Doch wenn es um den Glauben geht, verstehen viele keinen Spaß. Ihre Einstellung: Über Religion macht man keine Witze. So richtig heiß ist das Thema seit dem Streit um die Mohammed-Karikaturen. Also: Darf man über Gott und über sein Bodenpersonal lachen?

Blasphemien, Häresien, Beleidigungen persönlicher Art, das hab ich mir selbst als Grenze auferlegt, das wird es bei mir nicht geben. Aber wenn ich zum Beispiel ein Gebet bringe zum Hl. Josef, der ja Vater geworden ist, ohne zu sündigen, und ich darum bitte, dass ich, wenn ich sündige, nicht Vater werde, dann ist das genau diese Grenze, an der ich vielleicht rüttele.

Und so macht Thomas Klumb weiter Witze über Gott, Kirche und Co. Auch weil er weiß, dass man nur über das so richtig herzhaft lachen kann, was man kennt. Seine Kirche ist ihm nicht egal, der Glauben liegt ihm am Herzen.
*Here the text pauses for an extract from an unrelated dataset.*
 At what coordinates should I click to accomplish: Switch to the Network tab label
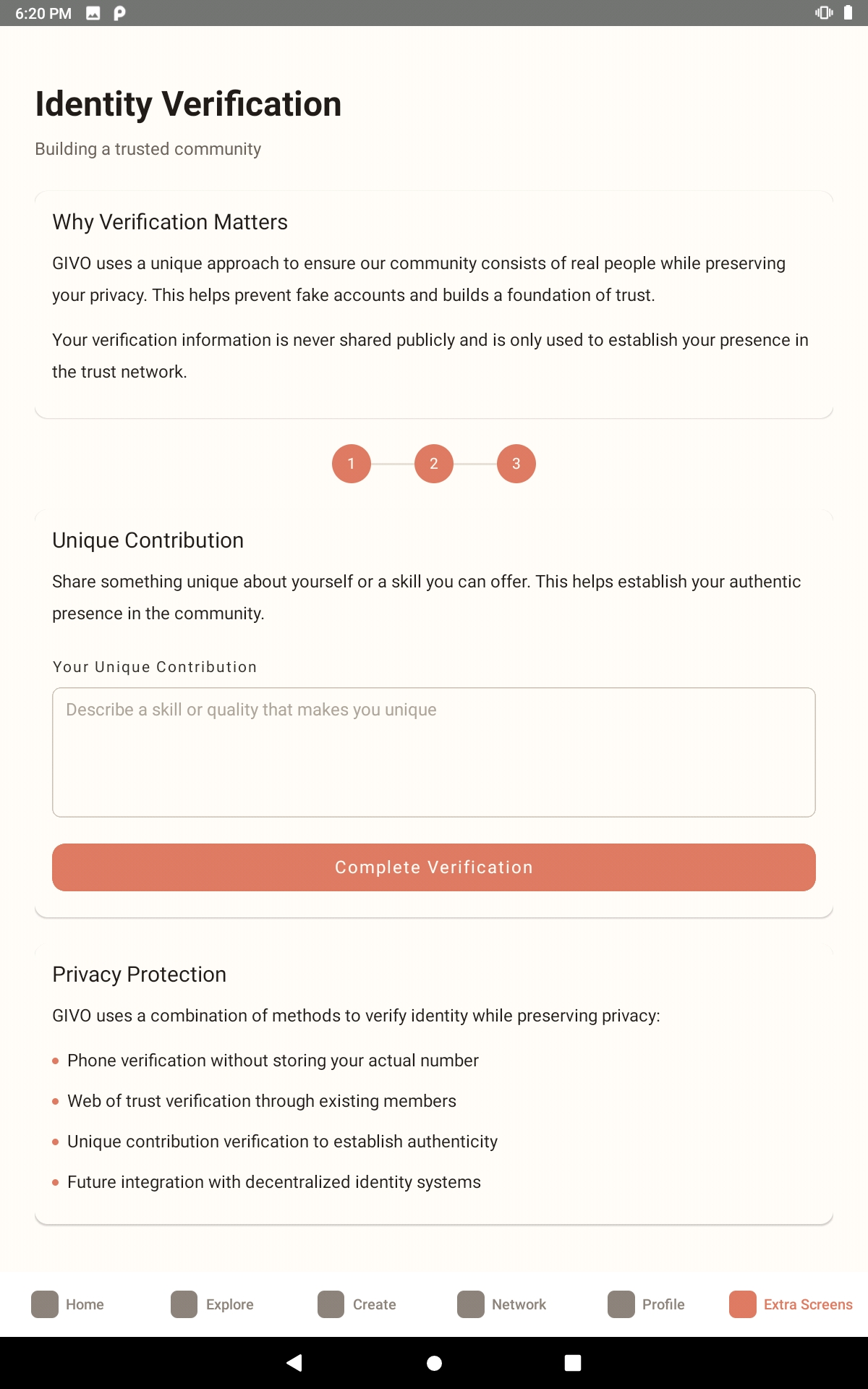point(519,1304)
Deshalb hat natürlich seine Leidenschaft für die Fastnacht auch mit seinem Glauben zu tun:

Ja, zunächst ist die Bibel eine froh machende Botschaft, sie enthält viele Bilder und Geschichten, die uns Menschen erlöster werden lassen können auf dieser Welt. Und wenn ich dann in der Bütt stehe und andere Menschen lachen sehe, durch das was ich ihnen da zeige und zu Gehör bringe, dann ist Fassenacht eben ein kleines Stück vom Paradies, das uns da verheißen ist.

Das Paradies auf Erden – das klingt zu schön, um wahr zu sein. Hat die Fassenacht wirklich solche Auswirkungen auf Gläubige, auf Kirche?
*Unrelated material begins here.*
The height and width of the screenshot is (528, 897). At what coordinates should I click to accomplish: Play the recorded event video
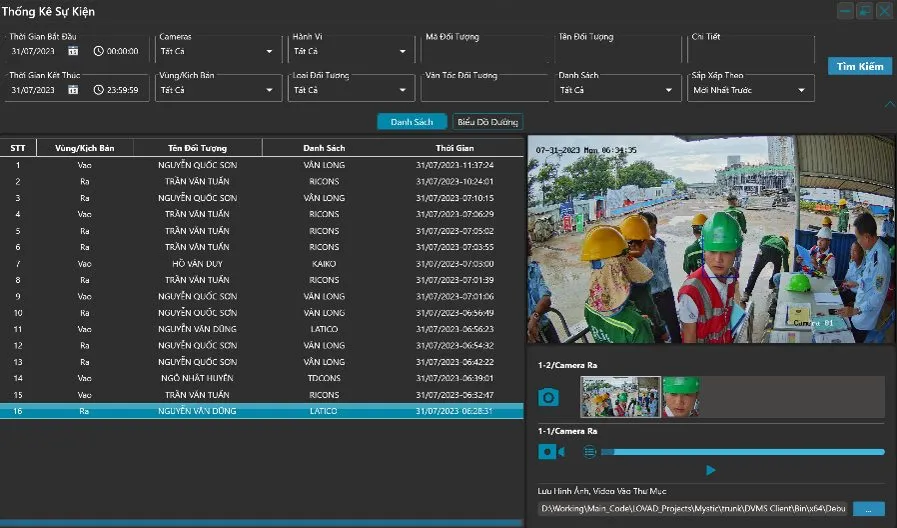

Teil II Fastnacht und die Institution Kirche

Nicht nur die Meenzer lieben ihre Fassenacht. Aber bei der Katholischen Kirche hinterlässt sie deutliche Spuren: So ist der oberste Chef der Diözese, Kardinal Lehmann „Ritter wider den tierischen Ernst“, der Leiter der Öffentlichkeitsabteilung, Thomas Klumb, steigt regelmäßig in die Bütt und der Diözesanjugendseelsorger Markus Konrad reitet jedes Jahr beim Rosenmontagszug mit.
Steht also Generalvikar Dietmar Giebelmann, der Verwaltungschef der Mainzer Diözese einer ganz besonders lustigen Kirchenbehörde vor?

Wir freuen uns über die karnevalistischen Aktivitäten unserer Mitarbeiter, den Begriff des Karnevalsvereins überlassen wir anderen Mainzer Institutionen. Wir selber wissen aber, dass Karneval, Fastnacht und Kirche eine innige Einheit sind.
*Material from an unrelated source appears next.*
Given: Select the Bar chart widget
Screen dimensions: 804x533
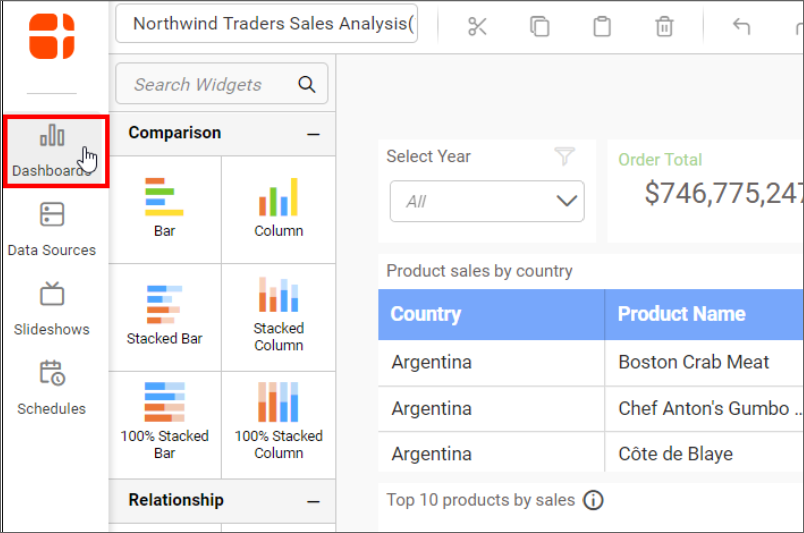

Weil Karneval und Kirche gerade in den Fastnachtshochburgen einfach zum Leben dazugehören. Die Kirche versucht, nicht nur von einer menschenfreundlichen Welt zu reden, sondern das Miteinander in der Arbeitswelt umzusetzen. »Lieber zusammen schunkeln als gegenseitig mobben« könnte die Devise heißen. Fastnacht, so Generalvikar Giebelmann, stärkt schon seit Jahren das positive Betriebsklima unter den Mitarbeitern von Kardinal Lehmann:

Es ist gut, wenn man nicht nur zusammen arbeitet, sondern auch hier und da zusammen feiert; und in Mainz ist die Fastnachtsfeier eine ursprüngliche Form des miteinander Feierns, und feste Feiern!

Aber das Leben ist keine Fastnachtssitzung. Wer weiß das besser, als die rechte Hand von Bischof Lehmann. Dietmar Giebelmann muss jede Menge Sitzungen leiten, unbequeme Personalentscheidungen treffen und tragfähige Finanzkonzepte für die Zukunft mitentwickeln. Hier sind Konflikte vorprogrammiert. Da kann einem das Lachen vergehen. Und trotzdem findet Giebelmann, dass in jeder Sitzung mindestens einmal gelacht werden muss:

Und ich bin fest davon überzeugt, dass Lachen und Leiten was miteinander zu tun hat. Also, wenn ich manche Veranstaltungen erlebe, die ich leite, muss man die ab und zu einmal wenigstens vom Wort her verfremden, um das Ganze nicht zu ernst zu nehmen, was eigentlich gar nicht so ernst gemeint war. Darum sage ich immer, man muss über sich selbst und über manches, was man tut auch mal lachen können; das gehört für mich zur Leitung dazu.

Dafür wird er im Bischöflichen Ordinariat geschätzt, für seinen trockenen Humor. Er will die christliche Botschaft vermitteln: „Gehet nicht auf in den Sorgen dieser Welt.“ Sich nicht unterkriegen zu lassen von dem Ernst des Lebens. Wer den Überblick behält und die Probleme belächelt, der kann sie auch lösen. Für Giebelmann ist das keine Oberflächlichkeit sondern eine Einstellung zum Leben, aus seinem Glauben heraus:

Es gibt eine Grundgelassenheit und das gibt mir mein Glaube, eine Grundgelassenheit ist eigentlich, dass ich weiß, ich bin in diesem Leben von Gott gehalten, egal was passiert, auch über diese Vergänglichkeit hinaus. Darum kann ich auch in Gelöstheit leben und in Gelassenheit lassen. Das hat für mich etwas mit Glauben, Humor und Fröhlichkeit zu tun.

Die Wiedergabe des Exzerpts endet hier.